The scheduled testing of an missile interceptor is just the latest indication that the U.S. is taking the rhetoric coming out of Pyongyang about their missile defense systems and the need for nuclear weapons very seriously.
At the Senate hearing, Stewart and the Director of National Intelligence Dan Coats were pressed by lawmakers for information on how far away North Korea might be from having an ICBM capable of reaching the U.S. mainland.
Stewart and Coats refused to offer an estimate, saying that in doing so, they would reveal any knowledge the U.S. might have on North Korea’s capabilities, reports Reuters.
“If left on its current trajectory the regime will ultimately succeed in fielding a nuclear-armed missile capable of threatening the United States homeland,” Stewart said. “While nearly impossible to predict when this capability will be operational, the North Korean regime is committed and is on a pathway where this capability is inevitable.”
A UN Security Council meeting is scheduled for Tuesday for a behind-closed-doors discussion of North Korea’s firing of a solid-fuel Pukguksong-2 missile on Sunday, which was in violation of Security Council resolutions and sanctions. The meeting was called by the U.S., Japan, and South Korea.

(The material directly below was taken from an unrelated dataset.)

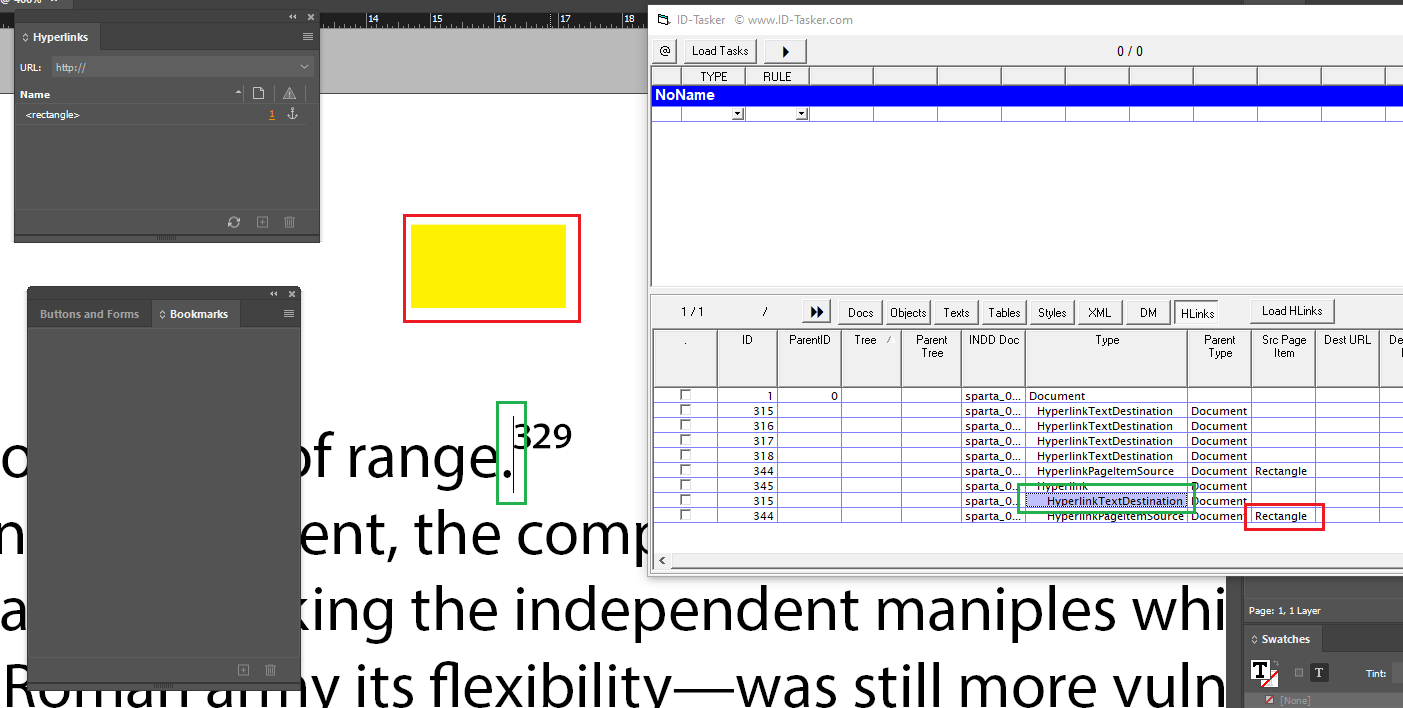Click the anchor icon beside <rectangle>

(x=292, y=113)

The missile interceptor we have is the least reliable
Although the Pentagon does have several options in missile defense systems, the one they plan to test fire from an atoll in the Pacific is probably the most technologically challenging and the most unreliable, according to critics.

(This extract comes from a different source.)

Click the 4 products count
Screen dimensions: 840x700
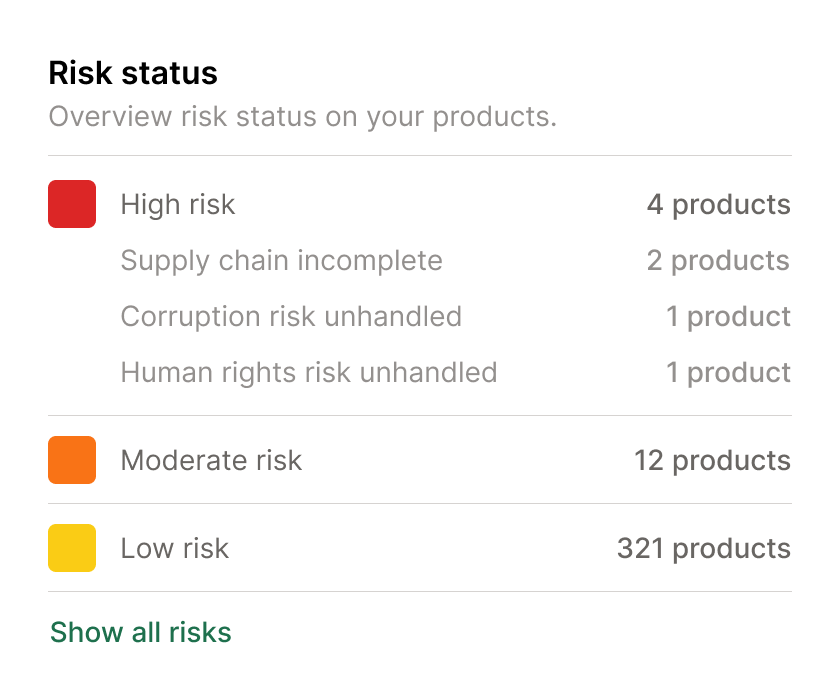coord(718,205)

The basic defense against an incoming missile is to launch a rocket into space and when the timing is exactly right, the rocket will then release a five-foot-long “kill vehicle,” according to the experts. The kill vehicle or “Interceptor” has an internal guidance system that steers it into the incoming missile’s warhead, destroying it on impact.
The Pentagon says this system is officially called the Ground-based Midcourse Defence system and is likened to “hitting a bullet with a bullet.” Christopher Johnson, spokesman for the Missile Defence Agency says the interceptor will be launched from an underground silo at Vandenberg Air Force Base in California and will then soar towards its target.

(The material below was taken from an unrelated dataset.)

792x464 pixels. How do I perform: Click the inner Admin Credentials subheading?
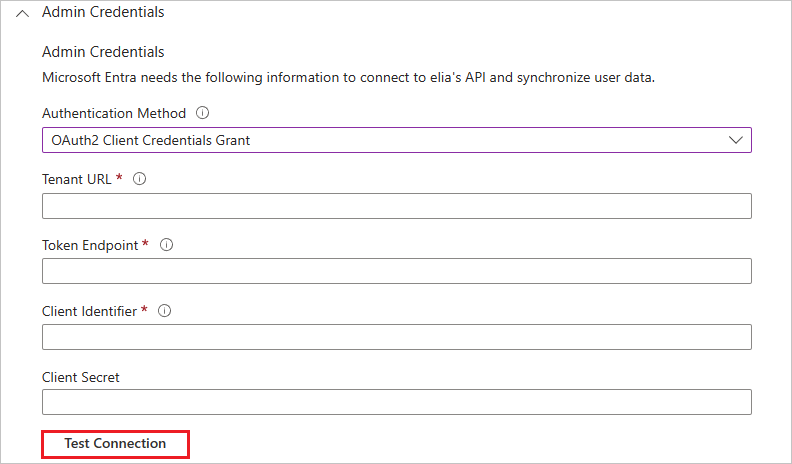point(103,51)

The test ICBM missile will be fired from a test range on Kwajalein Atoll in the Pacific, and, if all goes well, it should be intercepted somewhere high over the Pacific by the “kill vehicle” which will slam into the ICBM-like target’s mock warhead.
“We conduct increasingly complex test scenarios as the program matures and advances,” Johnson said Friday. “Testing against an ICBM-type threat is the next step in that process.” And while Pentagon officials say this is not a “make-or-break test,”one missile expert says it is “astonishing” how many of the tests do fail, even though they’re “scripted for success.”